Task details: Give again, exactly and only, the lines running from the one with "Image resolution: width=410" to the end of the material below; leave out pictures.

*** Study material

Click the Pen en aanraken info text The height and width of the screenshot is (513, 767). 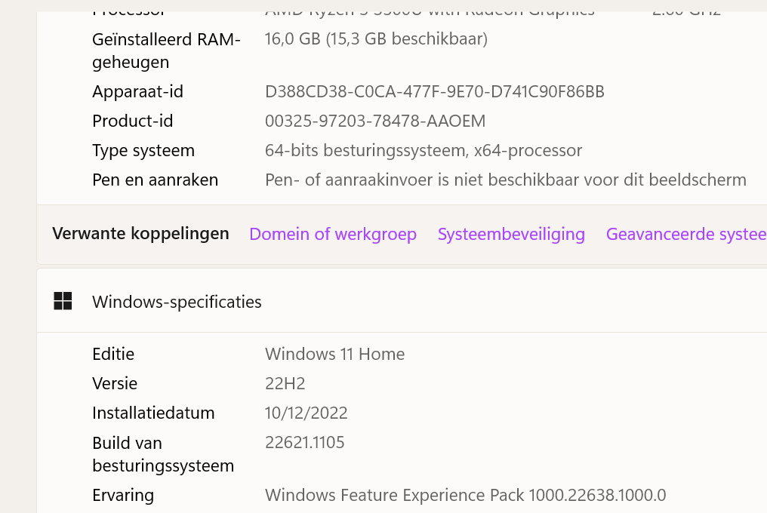pos(505,180)
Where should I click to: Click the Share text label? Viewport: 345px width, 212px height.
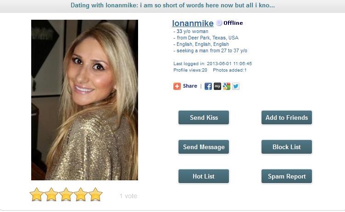point(190,86)
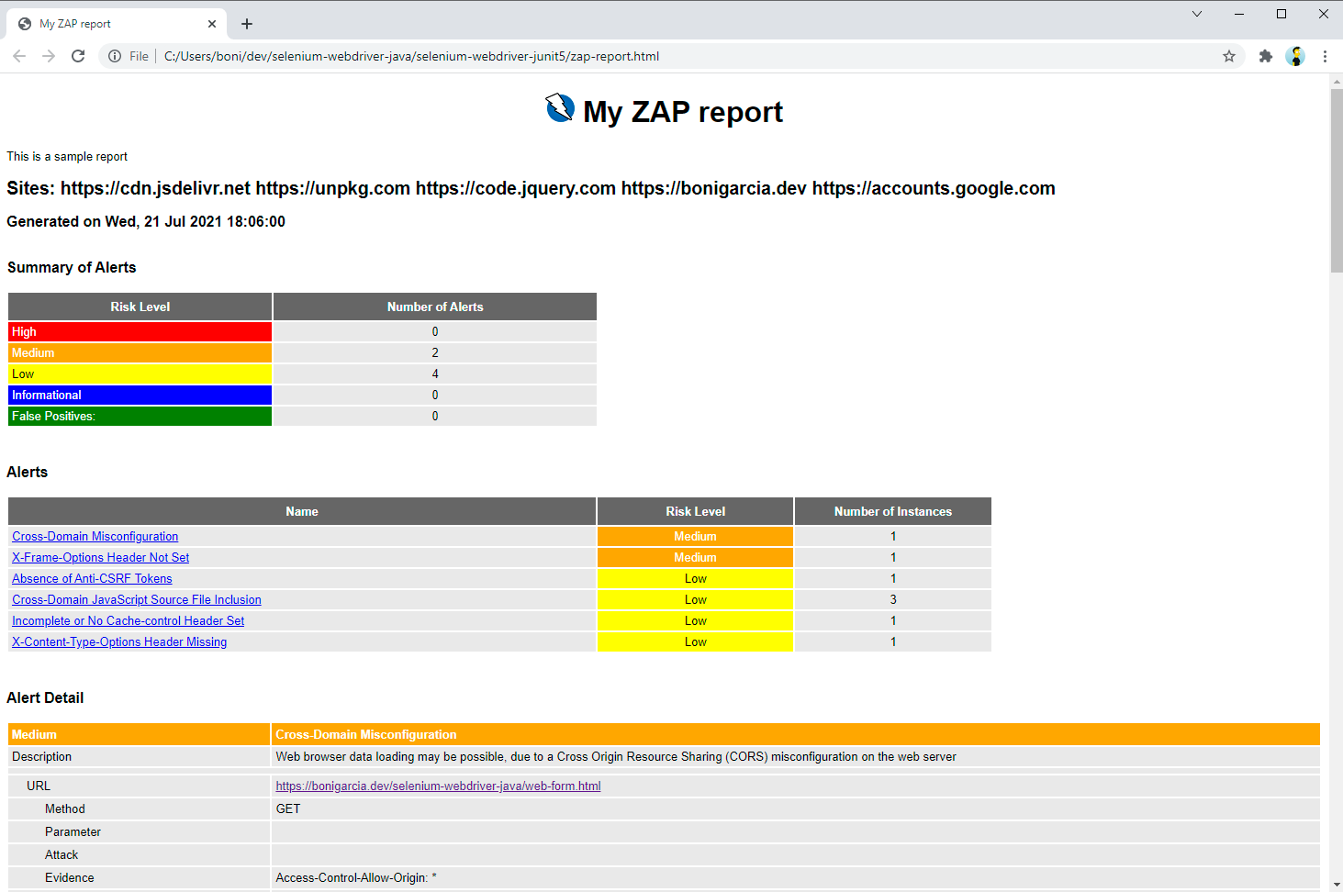Click the browser back arrow

pyautogui.click(x=19, y=56)

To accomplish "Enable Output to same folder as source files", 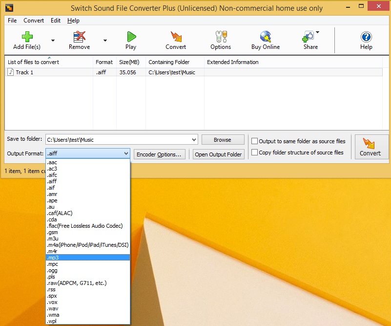I will (255, 141).
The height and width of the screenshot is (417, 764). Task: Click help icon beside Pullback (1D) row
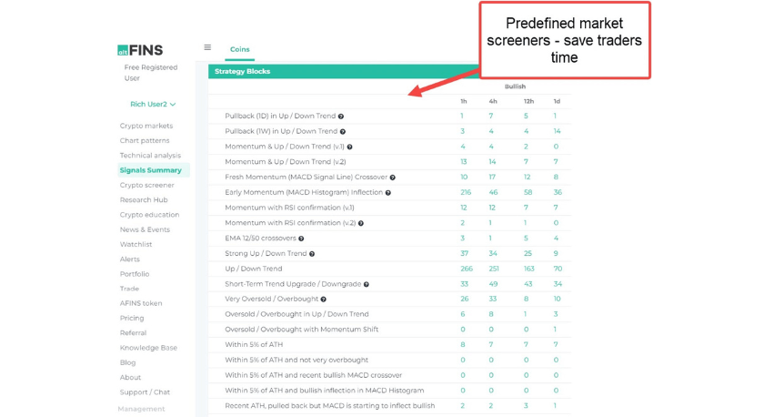pyautogui.click(x=341, y=117)
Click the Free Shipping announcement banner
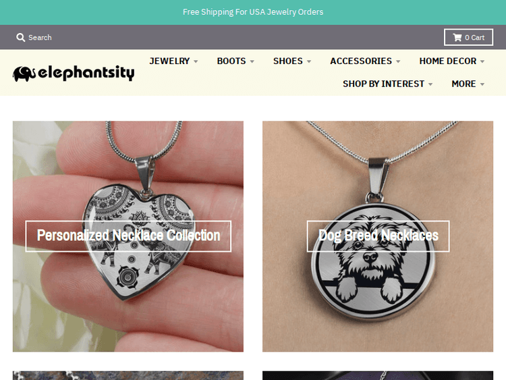This screenshot has height=380, width=506. pyautogui.click(x=253, y=12)
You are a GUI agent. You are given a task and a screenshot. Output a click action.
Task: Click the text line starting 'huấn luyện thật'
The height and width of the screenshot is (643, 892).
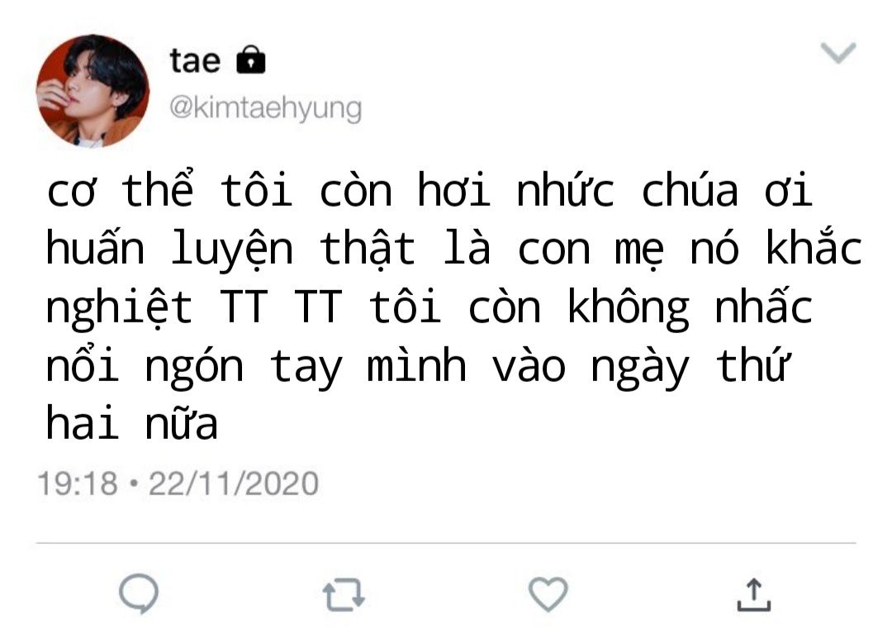point(454,249)
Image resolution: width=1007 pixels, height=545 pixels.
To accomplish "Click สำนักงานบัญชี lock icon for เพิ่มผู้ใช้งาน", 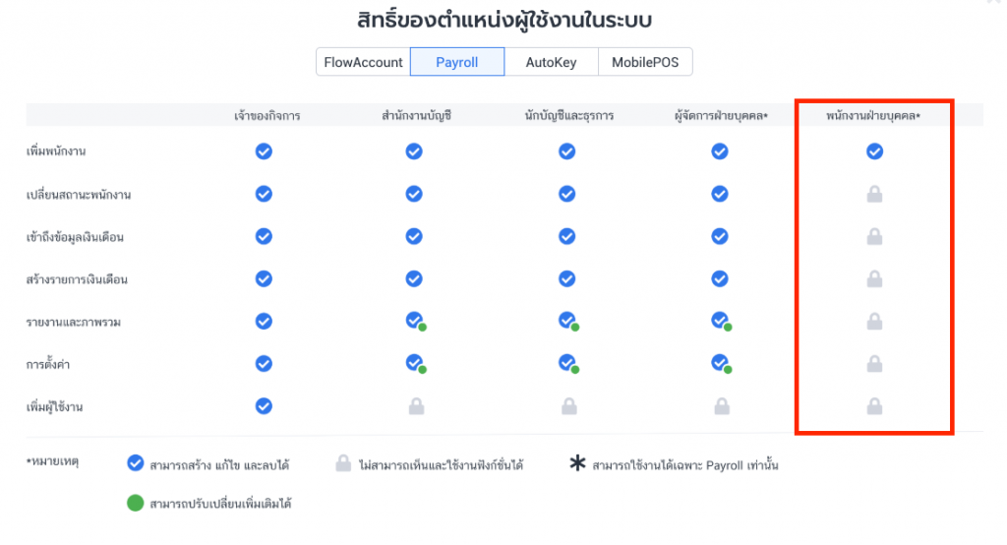I will (x=414, y=405).
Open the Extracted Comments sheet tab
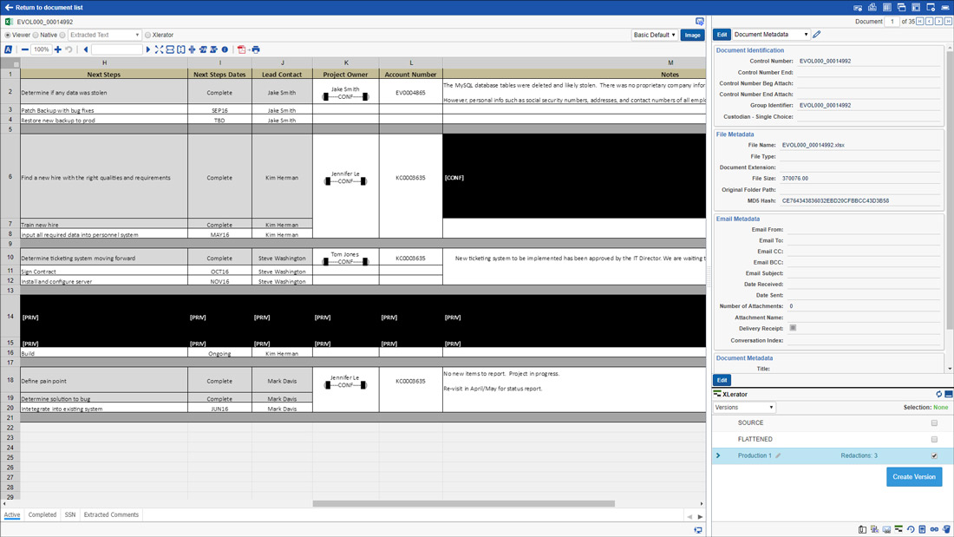This screenshot has width=954, height=537. point(111,515)
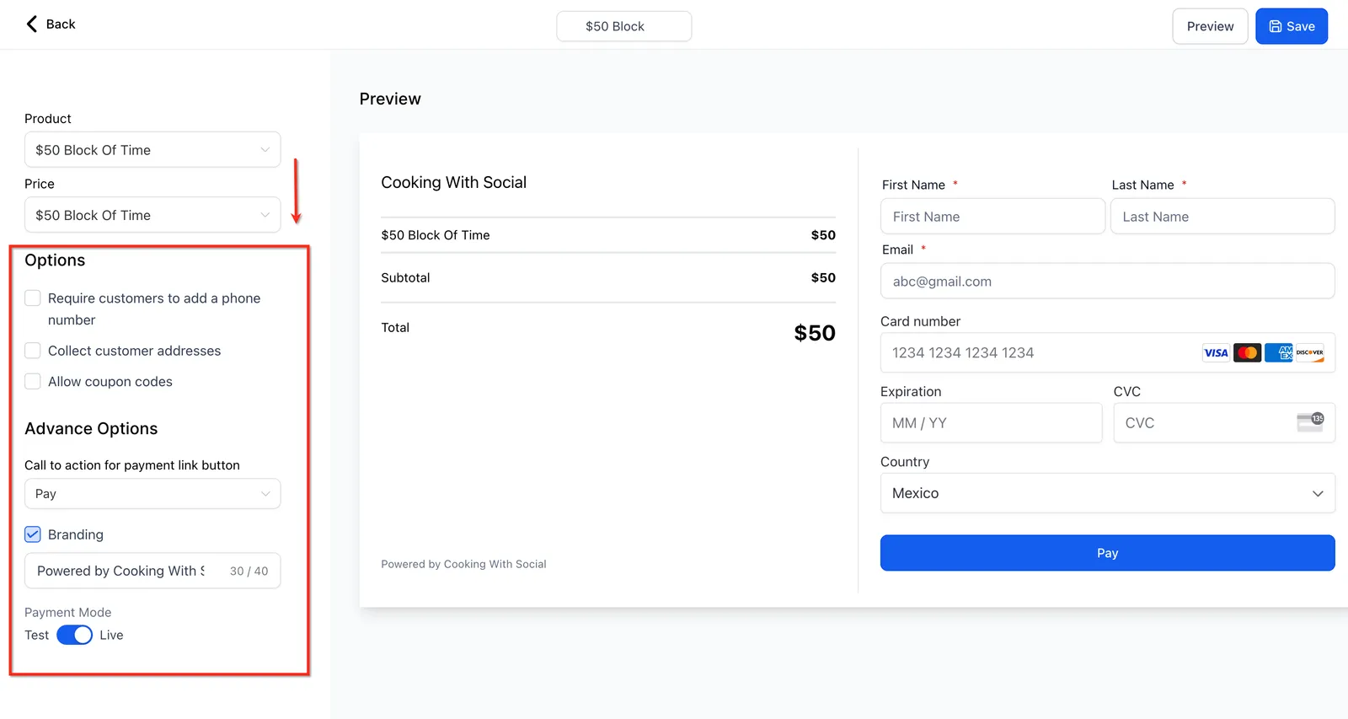Click the Mastercard logo icon
This screenshot has width=1348, height=719.
[x=1248, y=353]
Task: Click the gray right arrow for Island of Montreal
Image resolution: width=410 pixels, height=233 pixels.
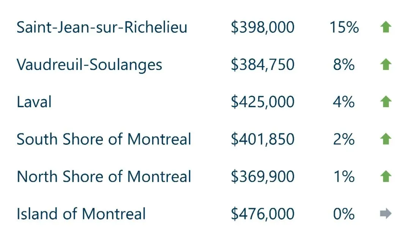Action: pos(385,214)
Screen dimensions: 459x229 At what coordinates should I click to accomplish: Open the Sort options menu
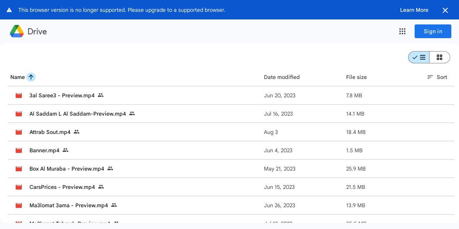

******

Final answer:
Image resolution: width=410 pixels, height=233 pixels.
Action: pos(385,214)
Screen dimensions: 459x229 At what coordinates should I click to accomplish: Open the Sort options menu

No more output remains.